>>>>>

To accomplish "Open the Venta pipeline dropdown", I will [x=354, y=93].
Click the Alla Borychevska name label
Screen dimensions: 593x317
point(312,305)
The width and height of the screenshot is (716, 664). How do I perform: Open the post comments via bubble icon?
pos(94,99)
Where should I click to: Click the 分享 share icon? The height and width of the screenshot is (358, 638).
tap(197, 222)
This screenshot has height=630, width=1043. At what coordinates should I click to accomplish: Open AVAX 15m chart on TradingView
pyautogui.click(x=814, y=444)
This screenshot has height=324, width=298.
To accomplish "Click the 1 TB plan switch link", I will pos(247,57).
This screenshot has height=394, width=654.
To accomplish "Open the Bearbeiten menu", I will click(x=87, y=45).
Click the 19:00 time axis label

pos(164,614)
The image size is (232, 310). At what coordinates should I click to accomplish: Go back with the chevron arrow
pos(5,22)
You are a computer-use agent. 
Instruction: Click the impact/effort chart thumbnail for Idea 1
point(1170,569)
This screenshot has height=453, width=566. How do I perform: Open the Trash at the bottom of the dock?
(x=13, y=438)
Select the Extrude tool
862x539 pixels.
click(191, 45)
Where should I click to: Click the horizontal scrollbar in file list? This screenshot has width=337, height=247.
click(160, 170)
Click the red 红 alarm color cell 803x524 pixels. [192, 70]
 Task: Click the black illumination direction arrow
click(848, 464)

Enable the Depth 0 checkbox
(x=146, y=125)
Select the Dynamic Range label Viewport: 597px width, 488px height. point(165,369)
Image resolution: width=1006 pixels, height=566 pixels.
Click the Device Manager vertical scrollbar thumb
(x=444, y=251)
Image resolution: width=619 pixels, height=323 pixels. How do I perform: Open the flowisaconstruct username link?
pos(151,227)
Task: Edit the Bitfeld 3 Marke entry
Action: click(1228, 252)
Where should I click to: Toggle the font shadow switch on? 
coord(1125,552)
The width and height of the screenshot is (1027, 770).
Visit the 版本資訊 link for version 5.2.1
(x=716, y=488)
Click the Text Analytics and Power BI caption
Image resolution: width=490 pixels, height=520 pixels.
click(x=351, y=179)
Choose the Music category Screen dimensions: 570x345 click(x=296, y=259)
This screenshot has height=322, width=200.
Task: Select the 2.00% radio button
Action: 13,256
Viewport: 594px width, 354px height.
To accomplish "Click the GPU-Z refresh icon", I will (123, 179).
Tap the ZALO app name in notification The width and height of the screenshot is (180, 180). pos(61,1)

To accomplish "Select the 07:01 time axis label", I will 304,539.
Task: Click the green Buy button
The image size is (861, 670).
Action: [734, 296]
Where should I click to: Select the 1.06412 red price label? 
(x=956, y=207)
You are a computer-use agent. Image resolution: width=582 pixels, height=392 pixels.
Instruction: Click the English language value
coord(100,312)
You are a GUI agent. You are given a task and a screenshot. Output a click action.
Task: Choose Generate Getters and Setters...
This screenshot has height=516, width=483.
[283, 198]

<<<<<

→ REQUIRED WORK:
Copy these records verbatim, every line of them.

→ EXERCISE RESULT:
To accomplish "Open the Venta pipeline dropdown", I will [x=354, y=93].
Click the Alla Borychevska name label
Screen dimensions: 593x317
point(312,305)
The width and height of the screenshot is (716, 664). How do I perform: Open the post comments via bubble icon?
pos(94,99)
Where should I click to: Click the 分享 share icon? The height and width of the screenshot is (358, 638).
tap(197, 222)
This screenshot has height=630, width=1043. At what coordinates should I click to accomplish: Open AVAX 15m chart on TradingView
pyautogui.click(x=814, y=444)
This screenshot has height=324, width=298.
To accomplish "Click the 1 TB plan switch link", I will pos(247,57).
This screenshot has height=394, width=654.
To accomplish "Open the Bearbeiten menu", I will click(x=87, y=45).
Click the 19:00 time axis label

pos(164,614)
The image size is (232, 310). At what coordinates should I click to accomplish: Go back with the chevron arrow
pos(5,22)
You are a computer-use agent. 
Instruction: Click the impact/effort chart thumbnail for Idea 1
point(1170,569)
This screenshot has height=453, width=566. How do I perform: Open the Trash at the bottom of the dock?
(x=13, y=438)
Select the Extrude tool
862x539 pixels.
click(191, 45)
Where should I click to: Click the horizontal scrollbar in file list? This screenshot has width=337, height=247.
click(160, 170)
Click the red 红 alarm color cell 803x524 pixels. [192, 70]
 Task: Click the black illumination direction arrow
click(848, 464)

Enable the Depth 0 checkbox
(x=146, y=125)
Select the Dynamic Range label Viewport: 597px width, 488px height. point(165,369)
Image resolution: width=1006 pixels, height=566 pixels.
Click the Device Manager vertical scrollbar thumb
(x=444, y=251)
Image resolution: width=619 pixels, height=323 pixels. How do I perform: Open the flowisaconstruct username link?
pos(151,227)
Task: Edit the Bitfeld 3 Marke entry
Action: click(1228, 252)
Where should I click to: Toggle the font shadow switch on? 
coord(1125,552)
The width and height of the screenshot is (1027, 770).
Visit the 版本資訊 link for version 5.2.1
(x=716, y=488)
Click the Text Analytics and Power BI caption
Image resolution: width=490 pixels, height=520 pixels.
click(x=351, y=179)
Choose the Music category Screen dimensions: 570x345 click(x=296, y=259)
This screenshot has height=322, width=200.
Task: Select the 2.00% radio button
Action: 13,256
Viewport: 594px width, 354px height.
To accomplish "Click the GPU-Z refresh icon", I will (123, 179).
Tap the ZALO app name in notification The width and height of the screenshot is (180, 180). pos(61,1)

To accomplish "Select the 07:01 time axis label", I will 304,539.
Task: Click the green Buy button
The image size is (861, 670).
Action: [734, 296]
Where should I click to: Select the 1.06412 red price label? 
(x=956, y=207)
You are a computer-use agent. Image resolution: width=582 pixels, height=392 pixels.
Instruction: Click the English language value
coord(100,312)
You are a GUI agent. You are given a task and a screenshot. Output a click action.
Task: Choose Generate Getters and Setters...
This screenshot has height=516, width=483.
[283, 198]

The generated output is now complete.